··· Dataset rows ···
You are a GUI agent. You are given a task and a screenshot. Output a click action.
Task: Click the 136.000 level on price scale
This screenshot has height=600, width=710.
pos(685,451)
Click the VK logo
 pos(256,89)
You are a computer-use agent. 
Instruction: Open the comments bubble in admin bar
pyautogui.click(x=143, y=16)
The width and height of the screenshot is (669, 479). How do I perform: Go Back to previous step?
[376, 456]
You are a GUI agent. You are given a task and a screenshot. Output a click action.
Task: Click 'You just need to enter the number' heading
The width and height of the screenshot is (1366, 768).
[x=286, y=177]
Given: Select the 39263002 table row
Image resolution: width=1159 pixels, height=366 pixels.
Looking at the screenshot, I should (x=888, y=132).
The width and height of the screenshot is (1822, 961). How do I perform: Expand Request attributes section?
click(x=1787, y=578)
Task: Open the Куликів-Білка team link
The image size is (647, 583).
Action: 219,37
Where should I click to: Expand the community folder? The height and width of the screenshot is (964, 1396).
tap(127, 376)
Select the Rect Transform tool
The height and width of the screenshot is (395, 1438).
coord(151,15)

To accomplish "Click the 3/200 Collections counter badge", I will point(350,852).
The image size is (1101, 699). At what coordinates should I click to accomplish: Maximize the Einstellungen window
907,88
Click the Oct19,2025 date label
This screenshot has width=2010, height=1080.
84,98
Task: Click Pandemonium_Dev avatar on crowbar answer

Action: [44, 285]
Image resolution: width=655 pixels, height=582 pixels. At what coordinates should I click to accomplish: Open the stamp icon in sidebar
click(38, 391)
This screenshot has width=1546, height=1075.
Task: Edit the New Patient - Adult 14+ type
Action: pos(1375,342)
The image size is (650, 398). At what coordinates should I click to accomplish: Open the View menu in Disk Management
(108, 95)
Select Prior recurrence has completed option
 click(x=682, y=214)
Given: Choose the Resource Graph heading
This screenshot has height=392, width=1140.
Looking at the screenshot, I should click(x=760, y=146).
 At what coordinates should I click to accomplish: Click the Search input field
···
Aim of the task: Please render all the entries above as a JSON list of strings with one string per line, leaving out any blank lines.

Finished task:
[
  "You are a GUI agent. You are given a task and a screenshot. Output a click action.",
  "Task: Click the 136.000 level on price scale",
  "This screenshot has height=600, width=710.",
  "pos(685,451)",
  "Click the VK logo",
  " pos(256,89)",
  "You are a computer-use agent. ",
  "Instruction: Open the comments bubble in admin bar",
  "pyautogui.click(x=143, y=16)",
  "The width and height of the screenshot is (669, 479). How do I perform: Go Back to previous step?",
  "[376, 456]",
  "You are a GUI agent. You are given a task and a screenshot. Output a click action.",
  "Task: Click 'You just need to enter the number' heading",
  "The width and height of the screenshot is (1366, 768).",
  "[x=286, y=177]",
  "Given: Select the 39263002 table row",
  "Image resolution: width=1159 pixels, height=366 pixels.",
  "Looking at the screenshot, I should (x=888, y=132).",
  "The width and height of the screenshot is (1822, 961). How do I perform: Expand Request attributes section?",
  "click(x=1787, y=578)",
  "Task: Open the Куликів-Білка team link",
  "The image size is (647, 583).",
  "Action: 219,37",
  "Where should I click to: Expand the community folder? The height and width of the screenshot is (964, 1396).",
  "tap(127, 376)",
  "Select the Rect Transform tool",
  "The height and width of the screenshot is (395, 1438).",
  "coord(151,15)",
  "To accomplish \"Click the 3/200 Collections counter badge\", I will point(350,852).",
  "The image size is (1101, 699). At what coordinates should I click to accomplish: Maximize the Einstellungen window",
  "907,88",
  "Click the Oct19,2025 date label",
  "This screenshot has width=2010, height=1080.",
  "84,98",
  "Task: Click Pandemonium_Dev avatar on crowbar answer",
  "Action: [44, 285]",
  "Image resolution: width=655 pixels, height=582 pixels. At what coordinates should I click to accomplish: Open the stamp icon in sidebar",
  "click(38, 391)",
  "This screenshot has width=1546, height=1075.",
  "Task: Edit the New Patient - Adult 14+ type",
  "Action: pos(1375,342)",
  "The image size is (650, 398). At what coordinates should I click to accomplish: Open the View menu in Disk Management",
  "(108, 95)",
  "Select Prior recurrence has completed option",
  " click(x=682, y=214)",
  "Given: Choose the Resource Graph heading",
  "This screenshot has height=392, width=1140.",
  "Looking at the screenshot, I should click(x=760, y=146).",
  " At what coordinates should I click to accomplish: Click the Search input field"
]